GIVEN PROBLEM — Express the lines below as a Markdown table with two columns, Row and Line, numbering each row and omitting any blank lines. Leave the pictures out of the answer.

RECORDS PROVIDED —
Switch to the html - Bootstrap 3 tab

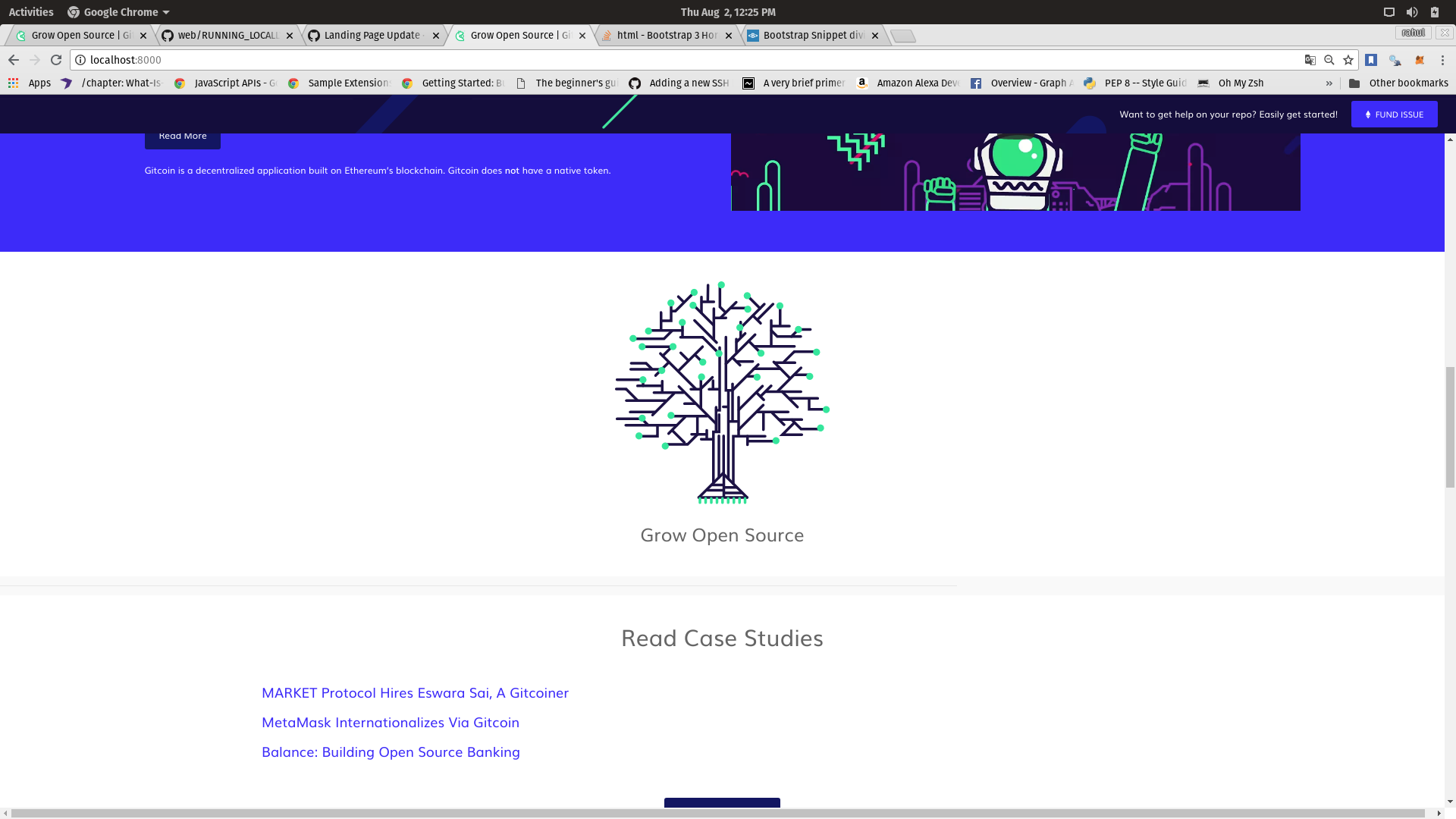[x=663, y=35]
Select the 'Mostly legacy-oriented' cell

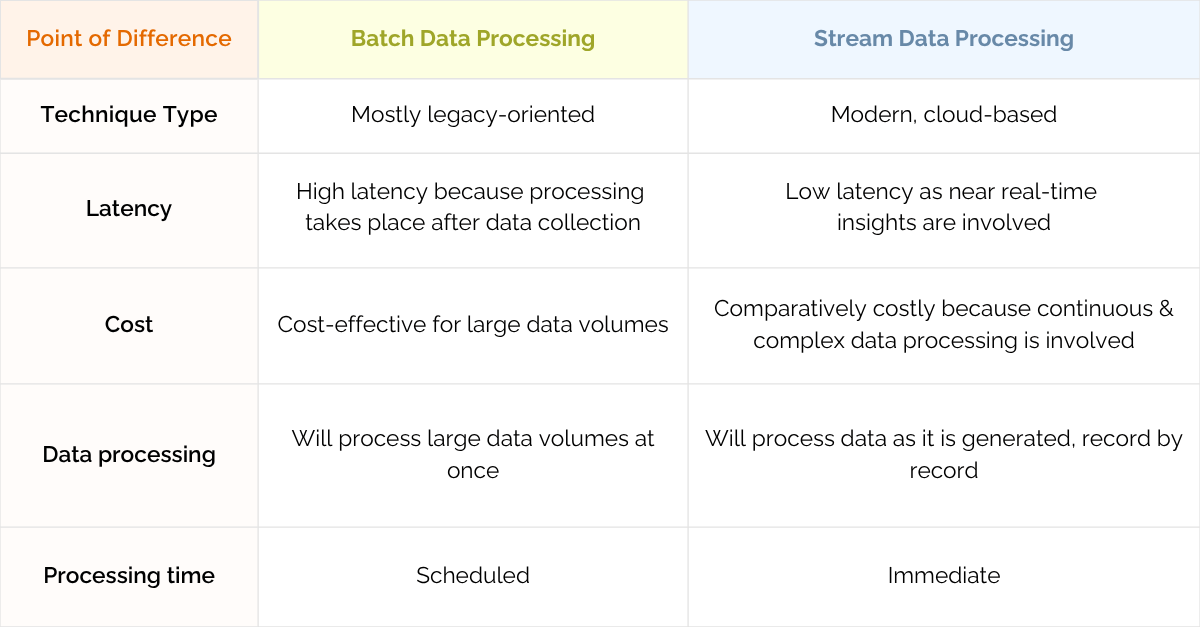pyautogui.click(x=473, y=115)
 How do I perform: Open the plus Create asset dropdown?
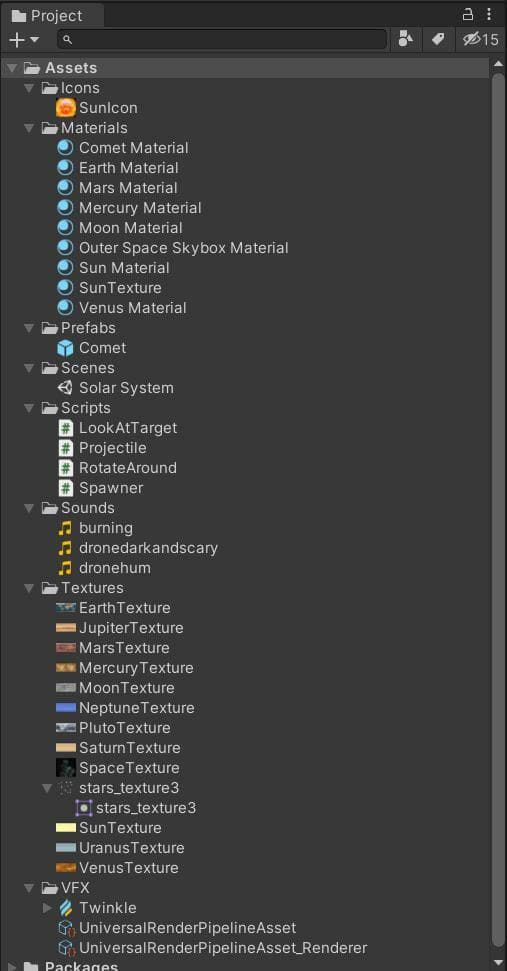pos(24,40)
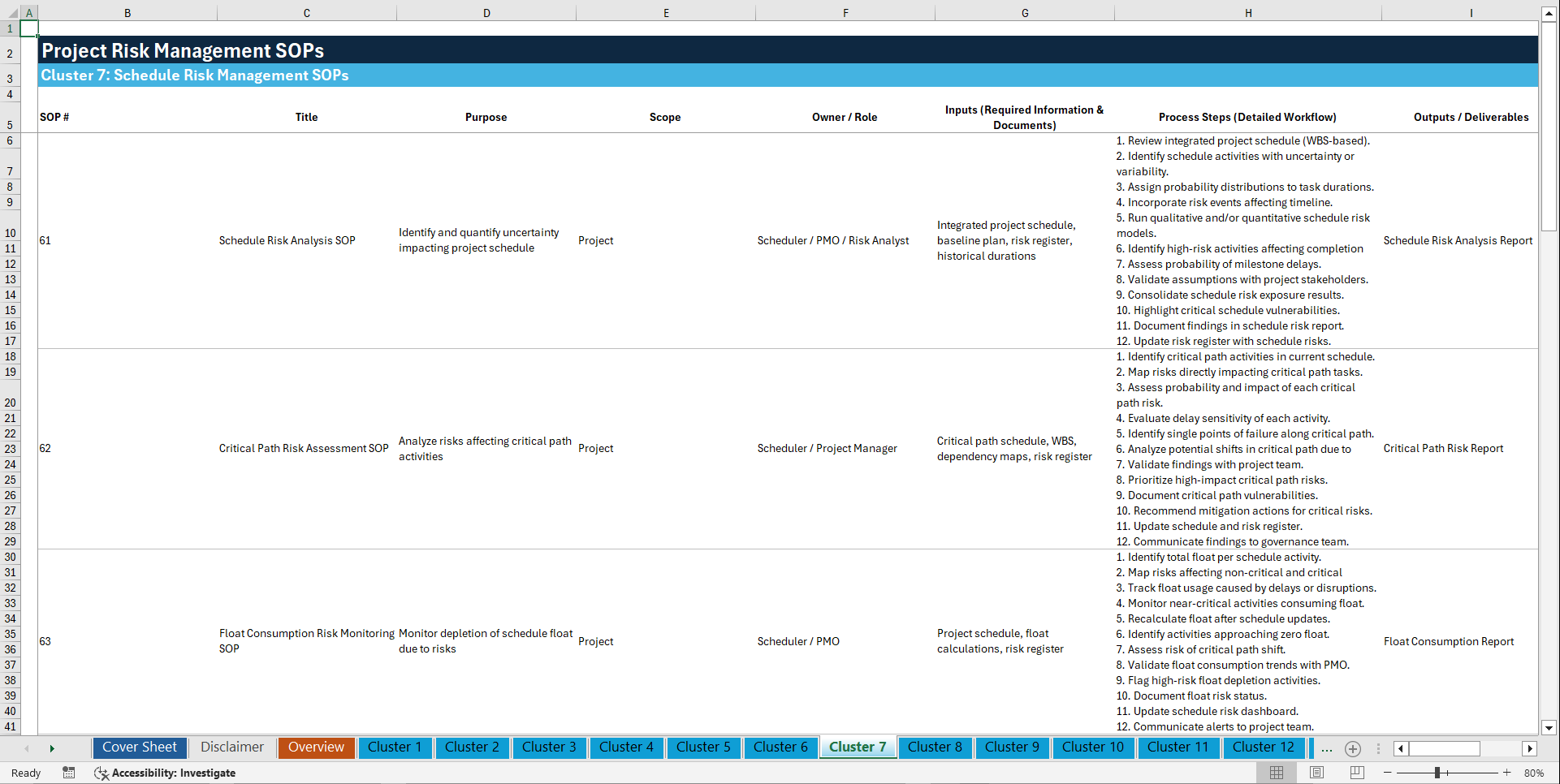Screen dimensions: 1560x784
Task: Open the full sheet list via ellipsis
Action: (x=1327, y=748)
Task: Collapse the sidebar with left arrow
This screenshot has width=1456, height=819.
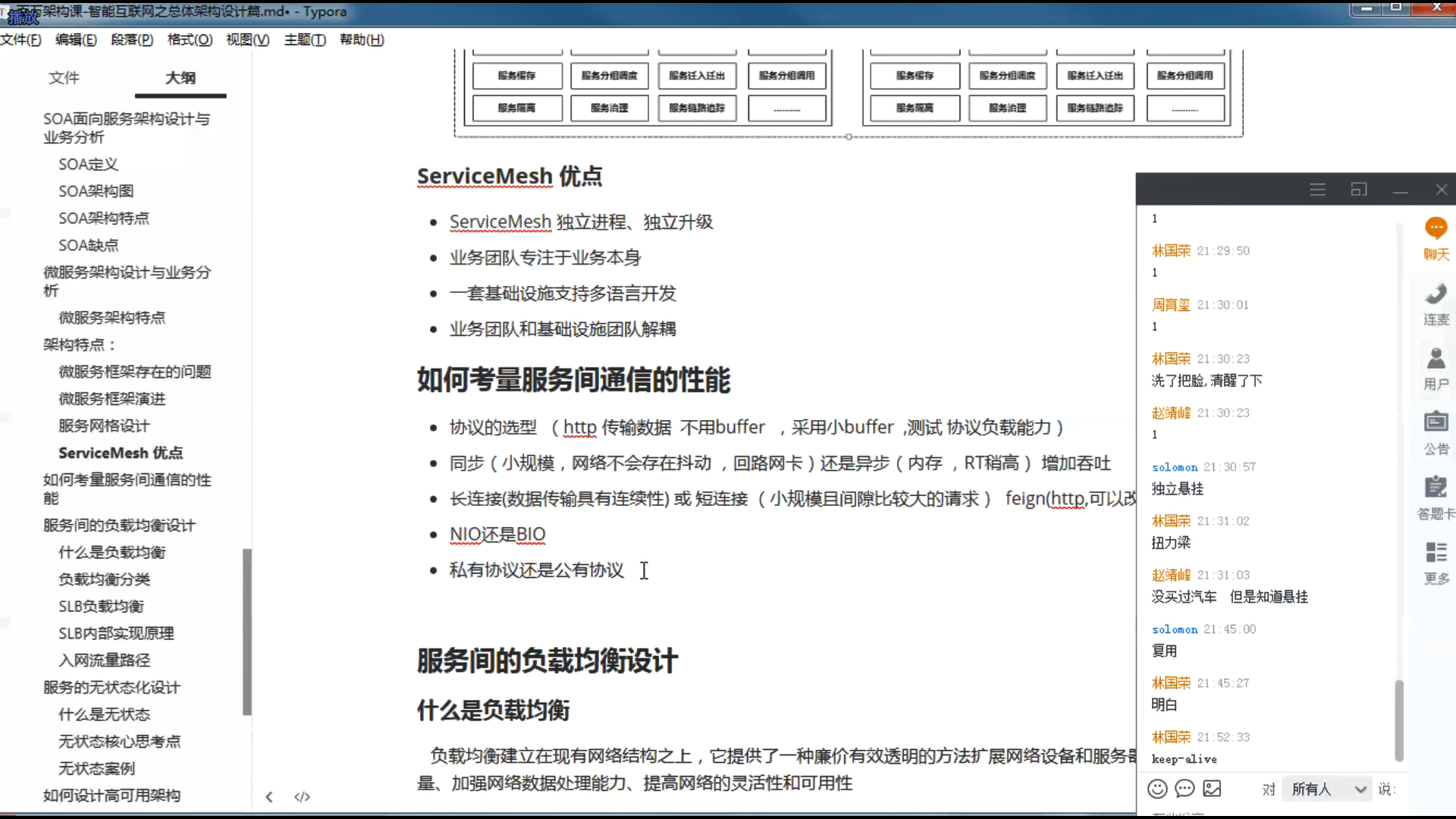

ANSWER IN FULL —
| Row | Line |
|---|---|
| 1 | Switch to the html - Bootstrap 3 tab |
| 2 | [x=663, y=35] |
| 3 | Select the 'Mostly legacy-oriented' cell |
| 4 | pyautogui.click(x=473, y=115) |
| 5 |  How do I perform: Open the plus Create asset dropdown? |
| 6 | pos(24,40) |
| 7 | Screen dimensions: 1560x784 |
| 8 | Task: Open the full sheet list via ellipsis |
| 9 | Action: (x=1327, y=748) |
| 10 | Task: Collapse the sidebar with left arrow |
| 11 | This screenshot has width=1456, height=819. |